Tips for Adding Japanese to Your Own Web Pages

I am not a professional web developer, but the following advice may be helpful for those who have experience developing English pages and would like to include some Japanese text.

Software

Use a text or html editor can support Japanese input and can save the file in the encoding you want to use. I use BBEdit.

HTML tips

On your web page, make sure to specify the encoding in a meta tag in the head section: <meta http-equiv="Content-type" content="text/html; charset=shift_jis"> . The most common flavor of unicode encoding is indicated with charset=utf-8.

It is less critical but good practice to specify the language of the page in your html code. You can do this by adding a lang="en" or lang="ja" attribute to the <html> tag at the start of the file. On a page that is mostly English, you can also specify that one portion is Japanese by adding the lang attribute to a particular element, like this: <p lang="ja">. You can also add it to the span and div elements to designate smaller or larger sections of Japanese text.

Ruby (Furigana) Markup

Particularly if you are teacher, you may be interested in how to display ruby or furigana over kanji characters on your web pages. Many browsers, including recent versions versions Safari and Google Chrome, can display Ruby. And Firefox can display it with a plugin. (Details are on the browsers page.) Simple Ruby markup looks like this:

<ruby>
  <rb>日本語</rb>
  <rt>にほんご</rt>
</ruby>

The <rb> tag is for "ruby body,", and the <rt> tags are for "ruby text." To make the pronunciation display more nicely in browsers that don't support ruby, you can add <rp> "ruby parentheses" tags like this.

<ruby>
  <rb>日本語</rb>
  <rp>(</rp> <rt>にほんご</rt> <rp>)</rp>
</ruby>

Ruby tags are not part of the HTML 4 specification, however. For detailed information, see the Ruby Annotation Specification at the World Wide Web Consortium.

Encoding Tips

The most common encoding for Japanese web pages is Shift JIS, but Unicode is more modern, and has a number of advantages. (If you don't know what an encoding is, see the "About Encodings" page of this site.)

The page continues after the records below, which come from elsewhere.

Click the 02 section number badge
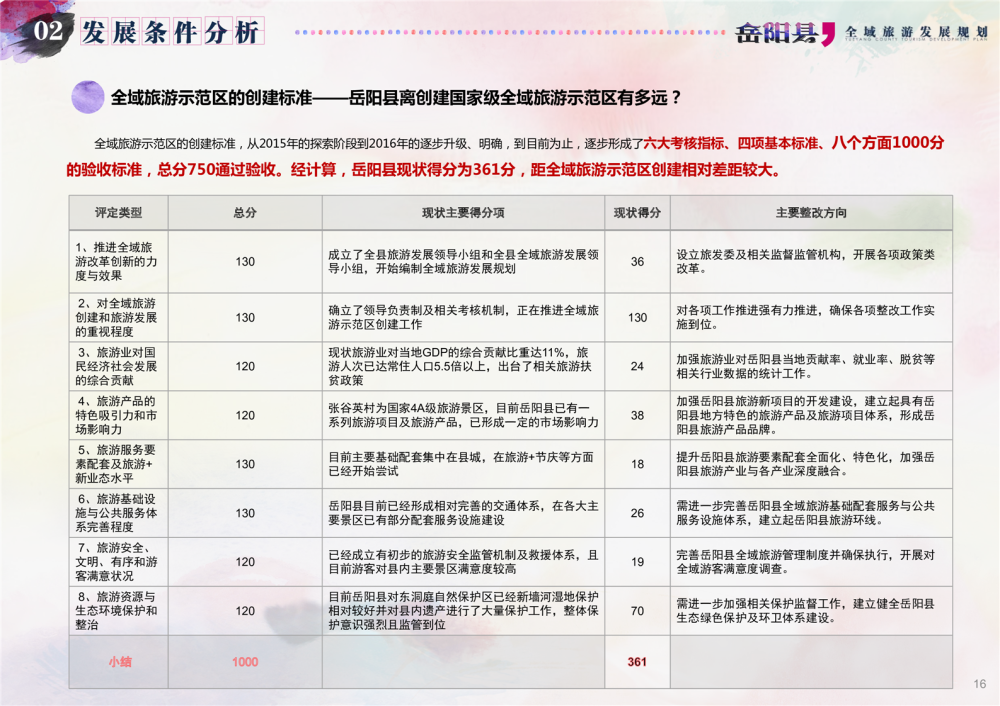The height and width of the screenshot is (706, 1000). pos(49,32)
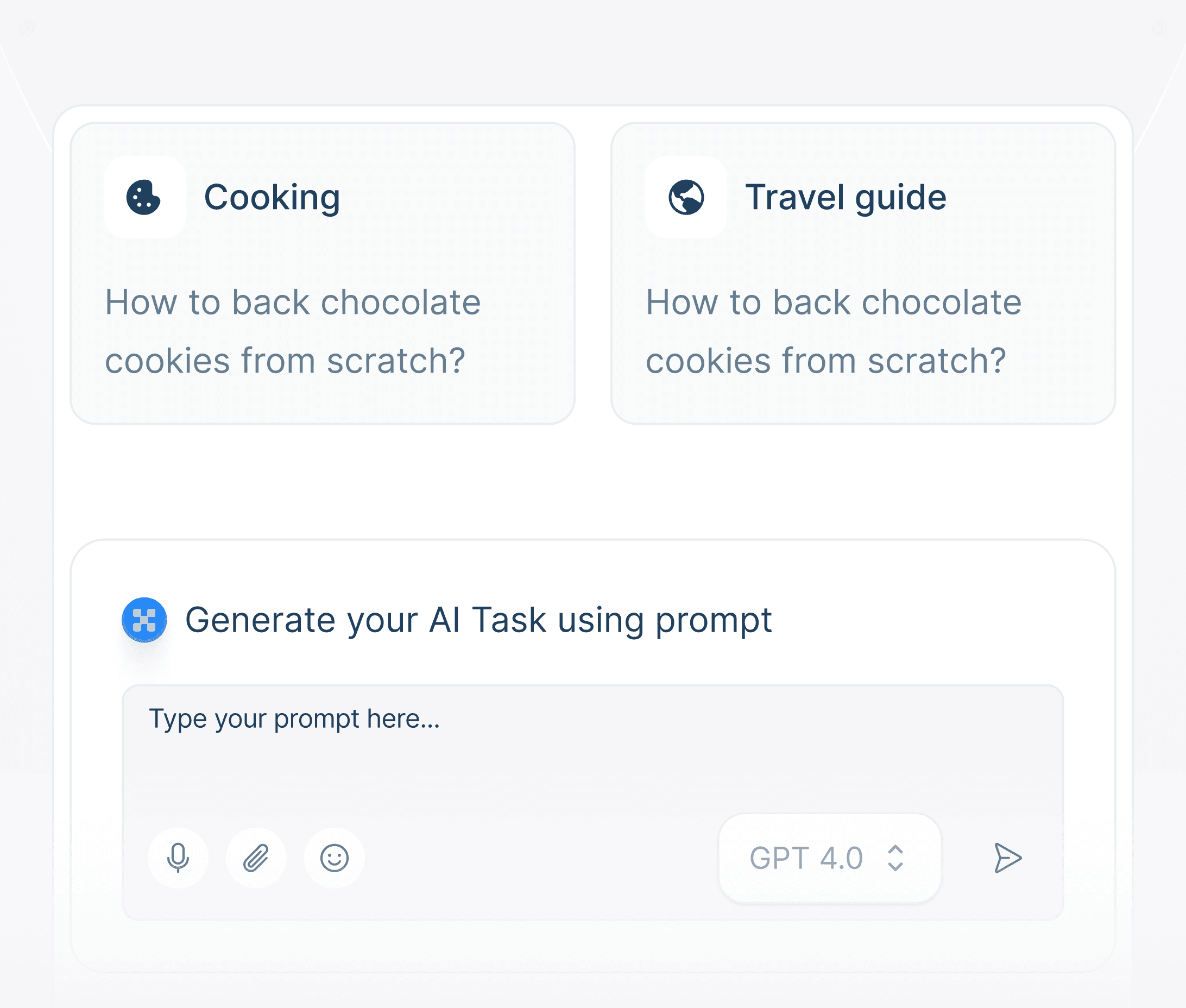Open the GPT 4.0 model dropdown
Image resolution: width=1186 pixels, height=1008 pixels.
click(x=830, y=858)
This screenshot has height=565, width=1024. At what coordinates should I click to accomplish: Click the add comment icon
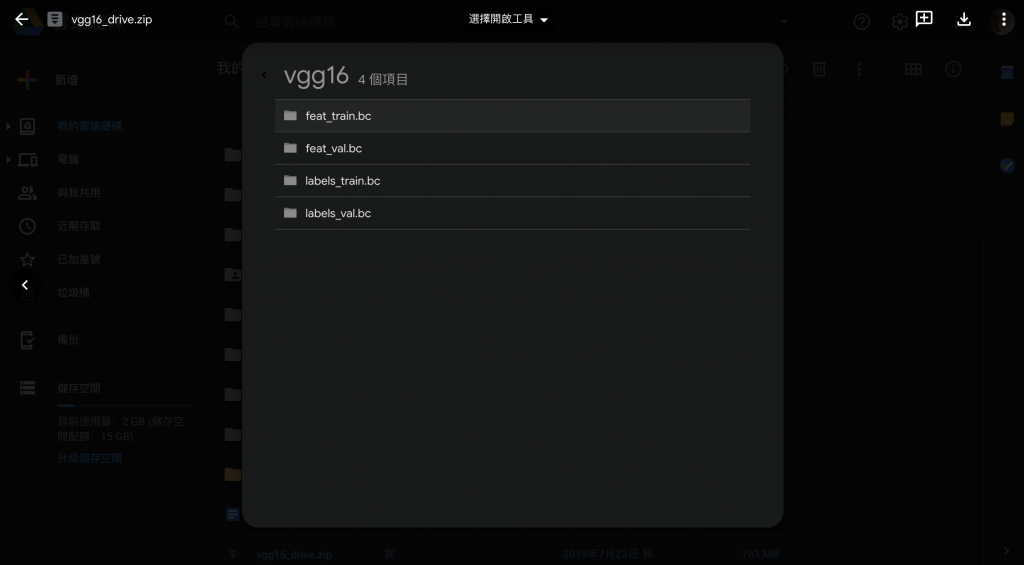pos(924,19)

If you use Shift JIS encoding and have accented English characters, as in vis-à-vis and garçon, make sure to code these using latin character entities like &egrave; and &ccedil;. Otherwise these characters will not display correctly.

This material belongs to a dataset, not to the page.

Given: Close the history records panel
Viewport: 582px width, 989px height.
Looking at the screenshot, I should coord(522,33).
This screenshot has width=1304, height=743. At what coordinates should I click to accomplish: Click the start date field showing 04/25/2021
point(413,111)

Unlike Shift JIS and other specifically Japanse encodings, unicode can represent any character in any common language, which allows you to combine English with multiple non-roman languages on a single page. BBEdit has so many different flavors of unicode in its encoding menu that it can be confusing which to choose. UTF-8 seems to be the most common flavor of unicode for html. W3C recommends using an encoding without a byte order mark (BOM) included.

If you are using CSS and external style sheets, be careful about the encoding of the style sheets. Even if your html files are encoded using unicode, your style sheets do not have to be. In the past I've read (and found) that certain unicode encodings can cause some browsers to be unable to read the style sheet. My style sheets don't contain any Japanese, so I'm setting their encoding to Western (iso-8859-1). You can specify the encoding of an external style sheet just as you can specify it for an html file, but the syntax differs: for CSS, put the following declaration in the first line of the file: @charset "iso-8859-1"